Джервас не стал медлить и распорядился, чтобы им подали карету. Он мало задумывался над тем, как отнесется к их поездке Дэмон, и будет ли он поддразнивать его по дороге на аукцион.
Но маркиз был на удивление сдержан и отметил в свойственной ему томной манере:
– Я полагаю, ты по-прежнему увлечен мадемуазель де Барант?
– Я отказываюсь обсуждать мои отношения с ней, – жестко проговорил Джервас, когда они двинулись на юг по Парк-Лейн.
Однако он не желал, чтобы Дэмон пришел к неверным выводам и, успокоившись, добавил:
– Не знаю, позволит она мне большее или нет, но я всегда считал и считаю себя ее другом.
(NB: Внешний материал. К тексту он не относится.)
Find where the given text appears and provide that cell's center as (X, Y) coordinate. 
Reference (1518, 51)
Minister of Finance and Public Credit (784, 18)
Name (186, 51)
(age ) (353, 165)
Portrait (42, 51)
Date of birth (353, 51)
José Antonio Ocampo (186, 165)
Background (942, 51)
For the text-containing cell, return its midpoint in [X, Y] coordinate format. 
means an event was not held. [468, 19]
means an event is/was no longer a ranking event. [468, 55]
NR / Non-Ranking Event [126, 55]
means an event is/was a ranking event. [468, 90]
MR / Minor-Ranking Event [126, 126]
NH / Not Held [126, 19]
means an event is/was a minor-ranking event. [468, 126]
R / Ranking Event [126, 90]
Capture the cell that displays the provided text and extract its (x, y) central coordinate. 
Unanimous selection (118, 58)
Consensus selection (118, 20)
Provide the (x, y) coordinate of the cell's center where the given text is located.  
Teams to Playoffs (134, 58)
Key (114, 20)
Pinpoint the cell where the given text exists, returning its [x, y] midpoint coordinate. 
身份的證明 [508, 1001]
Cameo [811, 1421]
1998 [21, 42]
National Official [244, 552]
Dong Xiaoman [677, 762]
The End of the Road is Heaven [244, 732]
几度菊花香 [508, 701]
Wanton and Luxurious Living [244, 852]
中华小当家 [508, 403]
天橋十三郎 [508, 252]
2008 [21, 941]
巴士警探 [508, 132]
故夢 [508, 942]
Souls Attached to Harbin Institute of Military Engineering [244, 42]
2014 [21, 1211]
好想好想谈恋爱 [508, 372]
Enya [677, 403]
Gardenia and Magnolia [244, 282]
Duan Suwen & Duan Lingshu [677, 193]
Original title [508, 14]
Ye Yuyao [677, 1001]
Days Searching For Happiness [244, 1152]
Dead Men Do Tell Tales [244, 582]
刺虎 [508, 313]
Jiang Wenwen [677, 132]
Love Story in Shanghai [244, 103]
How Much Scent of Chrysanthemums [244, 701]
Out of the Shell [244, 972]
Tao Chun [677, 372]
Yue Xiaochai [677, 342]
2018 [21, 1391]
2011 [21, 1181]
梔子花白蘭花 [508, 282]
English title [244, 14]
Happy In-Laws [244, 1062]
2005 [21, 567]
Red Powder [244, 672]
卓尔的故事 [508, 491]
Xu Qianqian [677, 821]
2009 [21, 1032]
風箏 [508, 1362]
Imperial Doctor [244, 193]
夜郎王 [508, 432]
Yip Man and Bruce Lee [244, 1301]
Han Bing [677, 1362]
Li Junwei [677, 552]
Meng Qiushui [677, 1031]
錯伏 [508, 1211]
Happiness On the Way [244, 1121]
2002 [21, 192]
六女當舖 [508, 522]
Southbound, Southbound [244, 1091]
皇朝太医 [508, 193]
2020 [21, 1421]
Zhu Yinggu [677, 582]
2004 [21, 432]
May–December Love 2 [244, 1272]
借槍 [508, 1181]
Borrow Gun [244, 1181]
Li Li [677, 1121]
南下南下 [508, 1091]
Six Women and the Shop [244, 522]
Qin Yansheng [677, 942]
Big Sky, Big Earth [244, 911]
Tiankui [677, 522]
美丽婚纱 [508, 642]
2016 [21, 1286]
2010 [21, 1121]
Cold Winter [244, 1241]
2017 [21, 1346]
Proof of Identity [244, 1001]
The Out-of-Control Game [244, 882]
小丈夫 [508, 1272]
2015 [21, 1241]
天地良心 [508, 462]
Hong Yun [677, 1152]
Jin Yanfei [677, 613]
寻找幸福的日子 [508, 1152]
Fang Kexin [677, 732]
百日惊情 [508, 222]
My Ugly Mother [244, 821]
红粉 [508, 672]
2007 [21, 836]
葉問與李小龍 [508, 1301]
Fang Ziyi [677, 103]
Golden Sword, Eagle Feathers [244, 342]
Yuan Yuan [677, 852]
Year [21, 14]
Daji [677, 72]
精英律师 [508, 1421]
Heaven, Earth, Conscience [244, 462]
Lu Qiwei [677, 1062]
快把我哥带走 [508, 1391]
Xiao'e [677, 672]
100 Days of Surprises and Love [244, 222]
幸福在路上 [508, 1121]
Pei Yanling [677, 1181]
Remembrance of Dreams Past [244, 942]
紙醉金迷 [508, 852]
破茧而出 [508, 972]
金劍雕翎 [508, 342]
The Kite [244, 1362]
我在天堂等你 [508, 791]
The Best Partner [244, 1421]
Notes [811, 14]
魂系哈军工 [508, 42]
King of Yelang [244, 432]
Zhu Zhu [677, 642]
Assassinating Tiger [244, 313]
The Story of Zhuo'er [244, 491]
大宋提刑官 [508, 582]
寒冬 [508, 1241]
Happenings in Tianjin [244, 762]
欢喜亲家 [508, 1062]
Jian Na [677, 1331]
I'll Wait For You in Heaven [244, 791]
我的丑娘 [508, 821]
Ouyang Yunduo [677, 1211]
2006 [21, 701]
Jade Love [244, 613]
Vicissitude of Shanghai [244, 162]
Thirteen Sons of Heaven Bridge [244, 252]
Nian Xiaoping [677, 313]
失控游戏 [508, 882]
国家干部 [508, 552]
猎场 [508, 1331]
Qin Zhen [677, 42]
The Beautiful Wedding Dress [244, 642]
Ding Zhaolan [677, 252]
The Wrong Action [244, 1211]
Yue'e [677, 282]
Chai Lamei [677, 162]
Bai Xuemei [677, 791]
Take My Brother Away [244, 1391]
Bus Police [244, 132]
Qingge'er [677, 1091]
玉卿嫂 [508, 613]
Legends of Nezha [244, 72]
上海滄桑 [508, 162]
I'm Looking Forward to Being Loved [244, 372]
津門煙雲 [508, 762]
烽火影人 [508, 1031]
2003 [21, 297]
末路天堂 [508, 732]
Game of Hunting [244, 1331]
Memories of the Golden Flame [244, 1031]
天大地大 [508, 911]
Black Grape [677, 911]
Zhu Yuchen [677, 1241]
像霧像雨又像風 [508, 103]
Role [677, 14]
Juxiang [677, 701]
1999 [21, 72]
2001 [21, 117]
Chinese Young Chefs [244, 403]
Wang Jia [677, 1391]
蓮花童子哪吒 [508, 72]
– Очевидно, тебе хочется чего-то большего. Бедный Джервас – из всех танцовщиц, которым польстило бы твое внимание, ты выбрал самую недоступную. Впрочем, должен заметить, во всем остальном твой вкус просто безупречен.
Когда джентльмены вошли в зал мистера Кристи, один из служащих приблизился к ним и предложил свою помощь.
– Я знаю что у вас выставлена картина Греза и желал бы ее посмотреть, – сказал Джервас.
– Ах да, маленькая цыганочка. Я с удовольствием показал бы ее вашей светлости, но, боюсь, что это невозможно. Вчера состоялись торги, и картину продали.
– Продали? – переспросил герцог.
– Нам не удалось выручить за нее цену, на которую мы рассчитывали, – пояснил служащий. – Но продавец, приобретший ее у прежнего владельца, на ней и так неплохо заработал. У картины любопытная история, когда-то она принадлежала одной парижской даме. Она позировала нескольким известным художникам, включая Фрагонара. Я так понял, что она была знаменитой танцовщицей.
– Меня интересует запись о покупке, – проговорил Джервас.
– Если ваша светлость позволит, я сейчас проверю по книге.
Дэмон отошел в сторону и стал рассматривать стоявшую на мольберте картину пейзаж в золоченой раме. Джервас с нетерпением ждал возвращения помощника мистера Кристи. Ему хотелось как можно скорее узнать о судьбе картины Греза. Выяснив ее цену, он предложил бы большую и купил бы ее для Розали, компенсировав ей пропажу, потому что действовал ради нее.
Служащий возвратился и сообщил Джервасу, что картина была приобретена за двести гиней.
– Всего лишь? – переспросил Дэмон и повернулся к ним.
– Она не относится к лучшим произведениям мастера, милорд.
– Как бы то ни было, она очаровательна. Думаю, ты сможешь ее купить, Джервас, если предложишь новому владельцу триста.
Помощник мистера Кристи пожал плечами.
– Я не уверен, что он пожелает расстаться с ней через несколько дней после пополнения своей коллекции, но его светлость вправе к нему обратиться.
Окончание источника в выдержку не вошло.